Work instructions → Start at the line below containing "Screen dimensions: 1000x600" and stop at the line containing "Given: Click the Undo arrow icon". Repeat every line of that stretch exactly, and nothing outside it.

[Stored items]
=== Section Start ===

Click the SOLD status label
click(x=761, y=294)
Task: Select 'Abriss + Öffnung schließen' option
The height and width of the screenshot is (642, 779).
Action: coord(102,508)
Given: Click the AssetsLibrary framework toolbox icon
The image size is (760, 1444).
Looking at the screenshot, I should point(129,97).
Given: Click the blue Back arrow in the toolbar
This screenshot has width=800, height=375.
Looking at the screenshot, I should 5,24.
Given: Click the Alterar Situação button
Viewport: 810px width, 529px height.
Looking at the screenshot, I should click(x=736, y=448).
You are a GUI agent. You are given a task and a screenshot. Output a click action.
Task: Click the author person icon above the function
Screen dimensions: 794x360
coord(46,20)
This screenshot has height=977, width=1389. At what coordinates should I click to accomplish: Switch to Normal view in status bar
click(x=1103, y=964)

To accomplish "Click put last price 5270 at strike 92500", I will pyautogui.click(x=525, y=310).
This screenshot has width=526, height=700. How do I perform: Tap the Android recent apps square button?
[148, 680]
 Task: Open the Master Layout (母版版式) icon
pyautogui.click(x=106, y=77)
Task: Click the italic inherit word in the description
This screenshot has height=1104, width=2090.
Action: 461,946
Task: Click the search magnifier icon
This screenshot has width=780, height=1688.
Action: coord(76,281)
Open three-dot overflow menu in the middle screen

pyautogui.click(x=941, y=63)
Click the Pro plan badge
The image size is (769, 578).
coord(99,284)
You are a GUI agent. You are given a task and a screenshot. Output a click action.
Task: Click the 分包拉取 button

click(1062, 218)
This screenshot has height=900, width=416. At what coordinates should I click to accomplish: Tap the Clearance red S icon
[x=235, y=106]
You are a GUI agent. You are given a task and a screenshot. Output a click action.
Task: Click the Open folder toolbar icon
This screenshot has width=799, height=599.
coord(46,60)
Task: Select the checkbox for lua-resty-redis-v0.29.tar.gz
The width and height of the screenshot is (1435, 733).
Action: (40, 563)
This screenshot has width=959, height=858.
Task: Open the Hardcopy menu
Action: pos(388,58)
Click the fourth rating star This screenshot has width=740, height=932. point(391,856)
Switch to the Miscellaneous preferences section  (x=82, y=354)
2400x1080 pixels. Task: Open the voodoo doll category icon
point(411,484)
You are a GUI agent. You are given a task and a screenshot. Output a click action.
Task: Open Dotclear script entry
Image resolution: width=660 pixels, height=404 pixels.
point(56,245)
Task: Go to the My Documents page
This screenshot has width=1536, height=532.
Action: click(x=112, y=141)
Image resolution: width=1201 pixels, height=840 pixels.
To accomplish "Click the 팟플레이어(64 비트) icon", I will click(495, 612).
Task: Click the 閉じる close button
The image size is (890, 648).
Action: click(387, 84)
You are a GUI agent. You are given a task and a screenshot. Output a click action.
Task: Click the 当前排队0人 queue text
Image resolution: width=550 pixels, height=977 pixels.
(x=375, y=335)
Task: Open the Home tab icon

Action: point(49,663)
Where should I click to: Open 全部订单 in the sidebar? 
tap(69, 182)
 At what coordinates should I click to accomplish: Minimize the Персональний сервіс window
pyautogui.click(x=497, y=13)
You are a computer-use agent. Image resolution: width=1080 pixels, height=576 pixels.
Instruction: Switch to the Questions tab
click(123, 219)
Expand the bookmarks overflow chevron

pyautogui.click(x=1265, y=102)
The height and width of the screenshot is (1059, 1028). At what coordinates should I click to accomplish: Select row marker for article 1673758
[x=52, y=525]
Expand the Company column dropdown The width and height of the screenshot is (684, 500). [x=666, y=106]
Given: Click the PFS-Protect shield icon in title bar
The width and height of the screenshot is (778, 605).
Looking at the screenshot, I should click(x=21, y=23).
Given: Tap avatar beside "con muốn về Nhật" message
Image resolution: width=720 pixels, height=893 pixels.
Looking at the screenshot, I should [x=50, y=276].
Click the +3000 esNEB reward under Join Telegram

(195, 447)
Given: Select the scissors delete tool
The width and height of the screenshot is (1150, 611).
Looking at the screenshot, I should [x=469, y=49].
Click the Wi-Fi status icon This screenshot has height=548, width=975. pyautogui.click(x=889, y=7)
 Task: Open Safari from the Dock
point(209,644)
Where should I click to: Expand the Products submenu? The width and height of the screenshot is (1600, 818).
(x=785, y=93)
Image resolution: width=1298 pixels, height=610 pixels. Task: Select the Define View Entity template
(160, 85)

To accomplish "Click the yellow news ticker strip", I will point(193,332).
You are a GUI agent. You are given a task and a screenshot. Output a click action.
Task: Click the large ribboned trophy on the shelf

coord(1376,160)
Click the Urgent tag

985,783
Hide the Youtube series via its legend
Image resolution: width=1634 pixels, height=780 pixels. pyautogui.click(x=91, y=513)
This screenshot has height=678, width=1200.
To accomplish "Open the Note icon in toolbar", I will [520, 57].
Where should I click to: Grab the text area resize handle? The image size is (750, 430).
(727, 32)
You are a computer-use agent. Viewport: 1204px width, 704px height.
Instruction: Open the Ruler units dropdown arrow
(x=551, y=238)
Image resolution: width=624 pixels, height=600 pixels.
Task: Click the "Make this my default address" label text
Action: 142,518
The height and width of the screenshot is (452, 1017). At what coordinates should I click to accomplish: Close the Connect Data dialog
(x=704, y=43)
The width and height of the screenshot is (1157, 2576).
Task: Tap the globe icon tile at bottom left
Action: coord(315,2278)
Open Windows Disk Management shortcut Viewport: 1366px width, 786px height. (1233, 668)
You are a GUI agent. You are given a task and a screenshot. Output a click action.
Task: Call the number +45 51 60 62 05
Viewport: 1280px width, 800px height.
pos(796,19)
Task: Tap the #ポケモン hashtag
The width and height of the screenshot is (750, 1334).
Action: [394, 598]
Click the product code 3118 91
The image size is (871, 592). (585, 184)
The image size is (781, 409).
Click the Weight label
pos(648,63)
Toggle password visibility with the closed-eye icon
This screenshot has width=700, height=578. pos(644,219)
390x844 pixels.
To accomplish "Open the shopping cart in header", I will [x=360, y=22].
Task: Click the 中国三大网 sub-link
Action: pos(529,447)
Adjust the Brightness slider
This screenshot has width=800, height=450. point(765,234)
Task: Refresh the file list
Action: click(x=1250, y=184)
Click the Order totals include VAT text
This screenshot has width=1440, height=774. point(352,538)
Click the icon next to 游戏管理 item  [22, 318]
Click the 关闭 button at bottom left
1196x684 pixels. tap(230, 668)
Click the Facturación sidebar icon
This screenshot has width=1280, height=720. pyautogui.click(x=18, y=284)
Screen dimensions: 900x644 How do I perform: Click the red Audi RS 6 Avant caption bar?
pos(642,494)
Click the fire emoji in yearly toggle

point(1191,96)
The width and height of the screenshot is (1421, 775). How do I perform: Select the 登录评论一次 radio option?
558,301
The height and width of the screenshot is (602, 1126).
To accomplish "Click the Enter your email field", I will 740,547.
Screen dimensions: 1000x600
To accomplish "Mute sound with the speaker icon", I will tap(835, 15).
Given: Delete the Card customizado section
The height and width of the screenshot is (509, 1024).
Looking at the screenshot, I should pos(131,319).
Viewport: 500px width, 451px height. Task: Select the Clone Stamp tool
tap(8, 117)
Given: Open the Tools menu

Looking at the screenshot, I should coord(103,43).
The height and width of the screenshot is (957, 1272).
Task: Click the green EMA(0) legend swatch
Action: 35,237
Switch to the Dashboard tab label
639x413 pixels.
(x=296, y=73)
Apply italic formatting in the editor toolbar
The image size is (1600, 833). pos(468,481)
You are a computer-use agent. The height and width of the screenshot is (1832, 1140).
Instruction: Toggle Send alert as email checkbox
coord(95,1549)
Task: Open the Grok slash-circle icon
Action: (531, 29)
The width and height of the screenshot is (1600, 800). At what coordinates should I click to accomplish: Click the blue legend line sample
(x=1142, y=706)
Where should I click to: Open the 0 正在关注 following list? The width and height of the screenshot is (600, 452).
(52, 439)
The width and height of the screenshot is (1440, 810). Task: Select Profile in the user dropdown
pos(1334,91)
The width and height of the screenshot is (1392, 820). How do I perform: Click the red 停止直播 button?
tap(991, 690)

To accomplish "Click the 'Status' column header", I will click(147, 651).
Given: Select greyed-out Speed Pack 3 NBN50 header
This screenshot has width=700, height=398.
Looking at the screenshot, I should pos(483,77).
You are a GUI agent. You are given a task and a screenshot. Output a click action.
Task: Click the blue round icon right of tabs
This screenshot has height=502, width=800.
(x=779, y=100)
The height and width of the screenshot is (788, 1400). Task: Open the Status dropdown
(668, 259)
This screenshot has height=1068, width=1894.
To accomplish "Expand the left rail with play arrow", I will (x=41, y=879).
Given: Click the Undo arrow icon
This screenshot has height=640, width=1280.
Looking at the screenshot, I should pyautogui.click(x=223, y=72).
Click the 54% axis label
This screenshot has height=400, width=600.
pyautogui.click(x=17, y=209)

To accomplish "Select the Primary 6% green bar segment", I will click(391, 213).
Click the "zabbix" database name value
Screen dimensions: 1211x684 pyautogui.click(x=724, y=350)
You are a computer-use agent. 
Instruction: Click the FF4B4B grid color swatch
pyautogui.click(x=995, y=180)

=== Section End ===

Result →
Screen dimensions: 1000x600
To accomplish "Mute sound with the speaker icon", I will tap(835, 15).
Given: Delete the Card customizado section
The height and width of the screenshot is (509, 1024).
Looking at the screenshot, I should pos(131,319).
Viewport: 500px width, 451px height. Task: Select the Clone Stamp tool
tap(8, 117)
Given: Open the Tools menu

Looking at the screenshot, I should coord(103,43).
The height and width of the screenshot is (957, 1272).
Task: Click the green EMA(0) legend swatch
Action: 35,237
Switch to the Dashboard tab label
639x413 pixels.
(x=296, y=73)
Apply italic formatting in the editor toolbar
The image size is (1600, 833). pos(468,481)
You are a computer-use agent. The height and width of the screenshot is (1832, 1140).
Instruction: Toggle Send alert as email checkbox
coord(95,1549)
Task: Open the Grok slash-circle icon
Action: (531, 29)
The width and height of the screenshot is (1600, 800). At what coordinates should I click to accomplish: Click the blue legend line sample
(x=1142, y=706)
Where should I click to: Open the 0 正在关注 following list? The width and height of the screenshot is (600, 452).
(52, 439)
The width and height of the screenshot is (1440, 810). Task: Select Profile in the user dropdown
pos(1334,91)
The width and height of the screenshot is (1392, 820). How do I perform: Click the red 停止直播 button?
tap(991, 690)

To accomplish "Click the 'Status' column header", I will click(147, 651).
Given: Select greyed-out Speed Pack 3 NBN50 header
This screenshot has width=700, height=398.
Looking at the screenshot, I should pos(483,77).
You are a GUI agent. You are given a task and a screenshot. Output a click action.
Task: Click the blue round icon right of tabs
This screenshot has height=502, width=800.
(x=779, y=100)
The height and width of the screenshot is (788, 1400). Task: Open the Status dropdown
(668, 259)
This screenshot has height=1068, width=1894.
To accomplish "Expand the left rail with play arrow", I will (x=41, y=879).
Given: Click the Undo arrow icon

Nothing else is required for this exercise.